Le 5 août 2026, un étage supérieur de fusée Falcon 9 de SpaceX s’est écrasé sur la Lune à 8 700 km/h. Le panache de poussière projeté aurait pu être observable depuis la Terre, notamment depuis l’Amérique du Sud.
Un impact prévu et documenté
L’étage supérieur de la fusée, d’une masse de 4 tonnes, avait été lancé le 15 janvier 2025 pour transporter deux atterrisseurs lunaires privés : Blue Ghost 1 (Firefly Aerospace) et Resilience (ispace). Après sa mission, il est resté en orbite instable autour de la Terre pendant 19 mois, avant de se diriger vers la Lune. L’impact a eu lieu près du cratère Einstein, sur la face visible, à 08h35 (heure de Paris).

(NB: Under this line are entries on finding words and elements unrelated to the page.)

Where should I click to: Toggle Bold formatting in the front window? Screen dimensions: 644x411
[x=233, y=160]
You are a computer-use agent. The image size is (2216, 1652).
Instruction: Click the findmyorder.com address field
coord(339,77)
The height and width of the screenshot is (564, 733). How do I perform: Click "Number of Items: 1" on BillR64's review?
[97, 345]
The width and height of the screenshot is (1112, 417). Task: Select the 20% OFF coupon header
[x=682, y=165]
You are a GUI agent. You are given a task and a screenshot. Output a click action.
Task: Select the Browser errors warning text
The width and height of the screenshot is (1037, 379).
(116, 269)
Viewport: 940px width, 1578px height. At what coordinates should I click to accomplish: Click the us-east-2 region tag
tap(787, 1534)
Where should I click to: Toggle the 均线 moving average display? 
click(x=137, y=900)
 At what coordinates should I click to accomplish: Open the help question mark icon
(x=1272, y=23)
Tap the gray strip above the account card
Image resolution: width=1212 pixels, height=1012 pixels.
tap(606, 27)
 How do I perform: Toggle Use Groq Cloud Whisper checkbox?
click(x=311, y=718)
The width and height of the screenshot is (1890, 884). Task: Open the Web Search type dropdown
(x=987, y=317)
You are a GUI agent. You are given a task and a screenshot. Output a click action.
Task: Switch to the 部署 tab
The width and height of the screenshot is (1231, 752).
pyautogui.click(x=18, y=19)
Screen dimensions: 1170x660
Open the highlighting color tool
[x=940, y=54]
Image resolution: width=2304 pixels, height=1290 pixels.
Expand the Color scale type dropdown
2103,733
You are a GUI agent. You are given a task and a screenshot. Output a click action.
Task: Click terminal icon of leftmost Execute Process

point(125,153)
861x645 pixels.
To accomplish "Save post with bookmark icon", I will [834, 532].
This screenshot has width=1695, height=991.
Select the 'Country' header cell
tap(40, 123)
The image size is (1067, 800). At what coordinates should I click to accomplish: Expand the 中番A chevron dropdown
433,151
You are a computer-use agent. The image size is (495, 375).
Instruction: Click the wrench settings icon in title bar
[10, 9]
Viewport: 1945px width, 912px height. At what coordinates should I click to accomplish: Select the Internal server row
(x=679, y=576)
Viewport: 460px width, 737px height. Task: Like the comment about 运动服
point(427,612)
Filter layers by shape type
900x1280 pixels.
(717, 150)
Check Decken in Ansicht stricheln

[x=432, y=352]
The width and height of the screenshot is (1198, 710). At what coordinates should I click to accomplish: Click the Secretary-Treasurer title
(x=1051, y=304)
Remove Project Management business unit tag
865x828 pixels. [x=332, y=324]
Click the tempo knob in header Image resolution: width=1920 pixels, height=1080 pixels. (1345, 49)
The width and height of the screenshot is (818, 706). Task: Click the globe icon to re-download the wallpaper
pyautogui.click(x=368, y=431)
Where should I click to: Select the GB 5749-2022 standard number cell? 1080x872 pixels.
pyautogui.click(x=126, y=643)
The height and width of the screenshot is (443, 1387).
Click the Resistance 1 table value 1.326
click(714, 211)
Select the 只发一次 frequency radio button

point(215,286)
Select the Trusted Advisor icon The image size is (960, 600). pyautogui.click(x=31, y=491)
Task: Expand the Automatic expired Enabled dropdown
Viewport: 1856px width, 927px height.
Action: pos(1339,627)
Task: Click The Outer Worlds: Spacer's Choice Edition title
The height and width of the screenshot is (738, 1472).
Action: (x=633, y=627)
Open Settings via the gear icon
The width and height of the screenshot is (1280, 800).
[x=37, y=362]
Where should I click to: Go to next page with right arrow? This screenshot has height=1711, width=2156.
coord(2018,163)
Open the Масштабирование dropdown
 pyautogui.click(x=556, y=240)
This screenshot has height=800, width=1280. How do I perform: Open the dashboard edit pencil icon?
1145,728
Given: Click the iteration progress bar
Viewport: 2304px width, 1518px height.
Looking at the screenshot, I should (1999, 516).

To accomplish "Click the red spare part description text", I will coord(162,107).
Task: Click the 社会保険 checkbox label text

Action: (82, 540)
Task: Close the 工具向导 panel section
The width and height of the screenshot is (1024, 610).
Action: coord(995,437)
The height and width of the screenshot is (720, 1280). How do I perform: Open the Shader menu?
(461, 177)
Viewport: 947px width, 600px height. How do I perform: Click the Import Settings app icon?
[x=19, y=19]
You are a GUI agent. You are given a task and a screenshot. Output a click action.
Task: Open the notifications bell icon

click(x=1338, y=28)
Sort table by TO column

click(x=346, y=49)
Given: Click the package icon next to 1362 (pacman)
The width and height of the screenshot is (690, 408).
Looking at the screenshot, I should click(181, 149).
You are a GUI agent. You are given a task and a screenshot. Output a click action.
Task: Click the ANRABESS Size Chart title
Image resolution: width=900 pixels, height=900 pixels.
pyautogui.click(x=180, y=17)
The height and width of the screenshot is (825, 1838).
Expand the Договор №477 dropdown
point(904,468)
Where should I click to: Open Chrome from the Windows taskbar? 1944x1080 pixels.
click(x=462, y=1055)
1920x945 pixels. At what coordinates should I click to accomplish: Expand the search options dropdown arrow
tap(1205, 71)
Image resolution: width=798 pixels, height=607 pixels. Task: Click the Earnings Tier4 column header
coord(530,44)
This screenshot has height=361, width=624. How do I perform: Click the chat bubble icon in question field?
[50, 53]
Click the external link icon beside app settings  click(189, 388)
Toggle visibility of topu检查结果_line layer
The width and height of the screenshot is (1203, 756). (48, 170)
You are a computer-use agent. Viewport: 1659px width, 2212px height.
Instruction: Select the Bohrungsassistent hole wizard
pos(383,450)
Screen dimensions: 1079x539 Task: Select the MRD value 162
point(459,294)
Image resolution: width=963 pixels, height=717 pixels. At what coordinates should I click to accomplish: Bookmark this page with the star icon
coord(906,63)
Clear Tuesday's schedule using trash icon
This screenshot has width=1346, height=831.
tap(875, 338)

La vitesse d’impact était de 2,43 km/s (8 700 km/h), avec un angle de 34 degrés par rapport à la verticale. L’énergie libérée équivalait à trois tonnes de TNT. Selon les simulations du Laboratoire national de Los Alamos, l’étage a soulevé entre 150 et 200 fois sa propre masse en régolithe (poussière lunaire), soit environ 1,12 million de kilogrammes. Les fragments les plus hauts ont atteint 1,5 km d’altitude, et les éjectas les plus rapides ont pu retomber jusqu’à 1 000 km du point d’impact.
Un cratère et un panache observés
Le cratère formé mesure entre 18 et 30 mètres de diamètre pour 3,5 à 5 mètres de profondeur. Les premières images ont été capturées par l’orbiteur coréen Danuri, qui a survolé la zone avant et après l’impact. L’Observatoire du Cerro Paranal (Chili) a détecté des raies spectrales de sodium et de lithium gazeux dans le panache de poussière, visible pendant 5 à 10 minutes après la collision.
Les télescopes terrestres, comme le Very Large Telescope ou celui d’Apache Point, ont tenté de capter le panache depuis l’Amérique du Sud, où la nuit régnait encore. En France, l’observation directe était quasi impossible en raison de la lumière du jour. Les images détaillées du cratère, prises par le Lunar Reconnaissance Orbiter de la NASA, sont attendues sous une à deux semaines.
À découvrirLa NASA photographie le cratère laissé par un étage de Falcon 9 sur la Lune
Pourquoi cet impact intéresse les scientifiques
Cet événement offre une opportunité rare d’étudier les effets d’un impact à haute vitesse sur la Lune. Les données recueillies permettront de tester les modèles de formation de cratères, de projection de débris et de propagation d’ondes de choc. Ces connaissances sont cruciales pour concevoir des atterrisseurs et des bases lunaires plus sûrs, dans le cadre du programme Artemis de la NASA.
L’analyse du panache de poussière, composé de régolithe et de matériaux de la fusée, aide aussi à comprendre la composition du sol lunaire. Les résultats détaillés sont disponibles dans l’étude publiée sur arXiv par l’équipe du Laboratoire national de Los Alamos.
Si l’impact n’a pas été spectaculaire pour le grand public, il marque une étape pour la recherche spatiale. Les débris en orbite, même abandonnés, peuvent devenir des outils scientifiques inattendus.